Conservative columnist Bret Stephens said Michael Cohen's guilty plea delivered damning evidence against President Donald Trump -- and showed Russia had undermined the integrity of American democracy.
The New York Times columnist told MSNBC's "Morning Joe" that Trump's pursuit of a real estate deal in Moscow during his presidential campaign had made him vulnerable to Russian efforts to influence the election.
"The president as a candidate for the office was vulnerable to Russian interests and, in fact, there is a good reason to believe (that)," Stephens said. "The central question here is, why was Trump so improbably sympathetic to Russian interests? Why did he strike such a dissonant note against every other Republican in the field, never mind every other Democrat in the field, that Russia was a country he wanted to parlay with, he wanted a better relationship with.

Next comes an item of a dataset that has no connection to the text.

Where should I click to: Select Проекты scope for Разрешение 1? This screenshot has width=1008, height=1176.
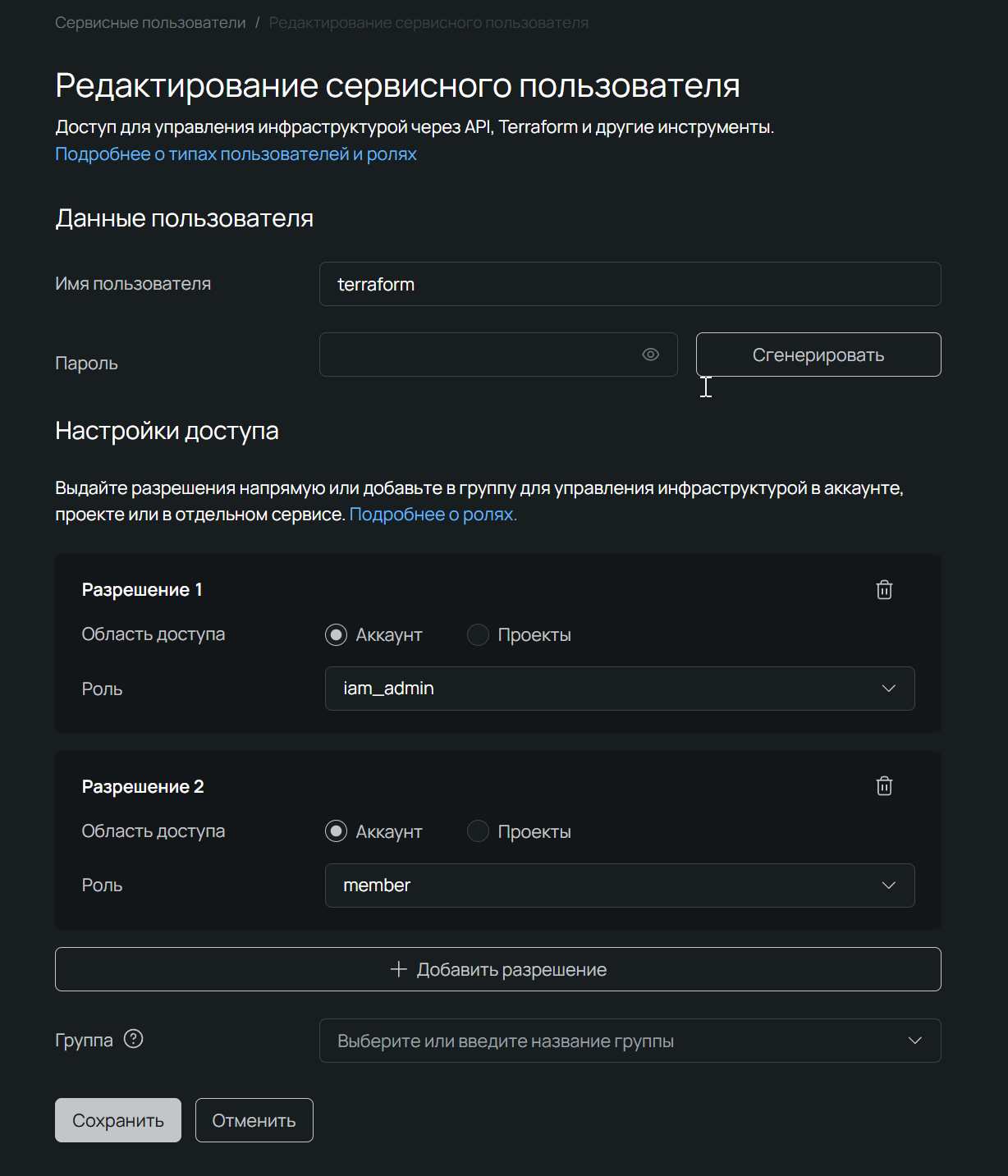point(478,634)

Now that's now becoming clear."
Trump was essentially hedging his bet by continuing to pursue business relations with Russia as a presidential candidate, Stephens said -- but he said those talks came close to collusion.
"His assumption was he was going to lose the election but might win deals in Russia afterwards," Stephens said. "I don't know whether that's collusion, but anyone who cares about the integrity of our electoral system should worry that a major candidate for president was so beholden to interests and favors of an adversarial foreign power he was likely willing to bend what he said and thought to curry favor with that power."
Stephens said he hadn't seen proof of collusion, but he said Trump and his eldest son had demonstrated a willingness to collude.
"This remind me a little of the famous summer 2016 meeting, when they said nothing came out of it," he said. "Yes, but you went into the meeting with the intent to collude, and that should be just as significant as whether a deal materialized or not."
Cohen told the court his efforts to secure a Moscow deal ended the same month as that Trump Tower meeting, and he called off plans to visit Russia the same day news broke that Russian hackers had stolen DNC emails.
"The only reason it didn't materialize is by the summer of 2016, there was so much focus on Trump's bizarre Russia policy it would have been politically crazy for him to stay with a deal," Stephens said.